Synthesis and biological evaluation of novel N,N′-bis-methylenedioxybenzyl-alkylenediamines as bivalent anti-Alzheimer disease ligands

摘要

A novel series of N,N′-bis-methylenedioxybenzyl-alkylenediamines 5a–5g have been designed, synthesized and evaluated as bivalent anti-Alzheimer’s disease ligands. The enzyme inhibition assay results indicated that compounds 5e–5g inhibit both acetylcholinesterase (AChE) and butyrylcholinesterase (BuChE) in the micromolar range (IC₅₀, 2.76–4.24 μM for AChE and 3.02–5.14 μM for BuChE), which was in the same potential as the reference compound rivastigmine (IC₅₀, 5.50 μM for AChE and 1.60 μM for BuChE).
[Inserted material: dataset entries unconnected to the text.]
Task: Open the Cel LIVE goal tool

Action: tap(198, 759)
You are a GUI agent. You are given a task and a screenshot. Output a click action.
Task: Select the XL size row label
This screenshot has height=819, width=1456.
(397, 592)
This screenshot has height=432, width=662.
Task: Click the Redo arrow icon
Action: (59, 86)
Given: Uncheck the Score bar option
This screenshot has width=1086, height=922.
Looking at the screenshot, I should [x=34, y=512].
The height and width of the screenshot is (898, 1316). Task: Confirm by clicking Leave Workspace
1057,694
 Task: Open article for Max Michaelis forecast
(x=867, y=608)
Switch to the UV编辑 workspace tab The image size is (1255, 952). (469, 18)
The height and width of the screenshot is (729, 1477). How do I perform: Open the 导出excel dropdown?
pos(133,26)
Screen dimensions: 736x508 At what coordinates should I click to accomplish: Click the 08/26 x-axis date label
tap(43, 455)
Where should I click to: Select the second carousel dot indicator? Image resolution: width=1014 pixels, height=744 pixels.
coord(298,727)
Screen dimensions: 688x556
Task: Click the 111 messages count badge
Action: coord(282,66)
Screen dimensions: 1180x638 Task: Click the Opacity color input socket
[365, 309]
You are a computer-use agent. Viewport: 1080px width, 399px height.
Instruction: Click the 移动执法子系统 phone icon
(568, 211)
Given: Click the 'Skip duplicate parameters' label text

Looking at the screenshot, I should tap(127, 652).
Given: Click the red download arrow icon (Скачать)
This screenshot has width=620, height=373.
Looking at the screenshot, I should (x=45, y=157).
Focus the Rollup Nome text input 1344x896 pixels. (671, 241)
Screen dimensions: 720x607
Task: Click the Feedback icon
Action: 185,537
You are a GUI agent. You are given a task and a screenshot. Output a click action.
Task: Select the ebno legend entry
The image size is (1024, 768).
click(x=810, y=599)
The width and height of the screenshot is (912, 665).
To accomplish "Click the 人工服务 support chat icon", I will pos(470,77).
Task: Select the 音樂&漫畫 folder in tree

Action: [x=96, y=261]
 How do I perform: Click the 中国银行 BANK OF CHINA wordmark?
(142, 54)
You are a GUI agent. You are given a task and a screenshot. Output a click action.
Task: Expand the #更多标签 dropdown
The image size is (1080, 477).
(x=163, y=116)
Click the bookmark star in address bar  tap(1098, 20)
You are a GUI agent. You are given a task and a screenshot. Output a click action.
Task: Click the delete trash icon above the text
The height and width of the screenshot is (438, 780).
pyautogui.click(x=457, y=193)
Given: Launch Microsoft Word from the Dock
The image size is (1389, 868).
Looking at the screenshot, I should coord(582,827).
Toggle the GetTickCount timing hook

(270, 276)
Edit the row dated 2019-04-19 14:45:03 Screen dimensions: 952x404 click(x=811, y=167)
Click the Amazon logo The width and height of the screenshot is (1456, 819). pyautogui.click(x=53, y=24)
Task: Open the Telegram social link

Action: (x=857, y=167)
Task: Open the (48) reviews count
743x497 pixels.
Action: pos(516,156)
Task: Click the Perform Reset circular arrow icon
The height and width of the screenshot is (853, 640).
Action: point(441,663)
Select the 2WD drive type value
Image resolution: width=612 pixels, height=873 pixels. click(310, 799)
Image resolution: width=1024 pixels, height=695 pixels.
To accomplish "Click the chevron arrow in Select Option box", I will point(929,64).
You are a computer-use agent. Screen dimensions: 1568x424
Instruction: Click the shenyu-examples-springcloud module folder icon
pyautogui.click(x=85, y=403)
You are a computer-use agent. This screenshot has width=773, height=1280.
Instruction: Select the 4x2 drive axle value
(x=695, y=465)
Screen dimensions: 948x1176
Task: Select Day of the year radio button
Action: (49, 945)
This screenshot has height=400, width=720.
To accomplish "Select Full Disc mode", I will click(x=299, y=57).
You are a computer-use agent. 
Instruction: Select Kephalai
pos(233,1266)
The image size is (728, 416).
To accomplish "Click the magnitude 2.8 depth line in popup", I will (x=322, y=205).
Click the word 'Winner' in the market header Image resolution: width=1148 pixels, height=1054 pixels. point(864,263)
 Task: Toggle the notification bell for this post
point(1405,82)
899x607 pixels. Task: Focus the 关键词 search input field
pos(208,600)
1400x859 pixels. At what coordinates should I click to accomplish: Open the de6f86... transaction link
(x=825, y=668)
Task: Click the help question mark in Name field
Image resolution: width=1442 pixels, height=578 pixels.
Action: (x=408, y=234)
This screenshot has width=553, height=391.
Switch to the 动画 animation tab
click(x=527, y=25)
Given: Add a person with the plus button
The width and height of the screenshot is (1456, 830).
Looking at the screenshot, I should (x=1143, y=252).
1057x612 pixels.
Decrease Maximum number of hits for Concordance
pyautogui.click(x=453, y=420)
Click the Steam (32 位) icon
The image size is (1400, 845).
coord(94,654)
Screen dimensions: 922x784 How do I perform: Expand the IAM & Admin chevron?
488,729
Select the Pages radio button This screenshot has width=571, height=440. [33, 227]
It was found that compounds could bind simultaneously to the peripheral and catalytic sites of AChE. β-Amyloid (Aβ) aggregation inhibition assay results showed that compound 5e exhibited highest self-mediated Aβ fibril aggregation inhibition activity (40.3%) with a similar potential as curcumin (41.6%). It was also found that 5e–5g did not affect neuroblastoma cell viability at the concentration of 50 μM.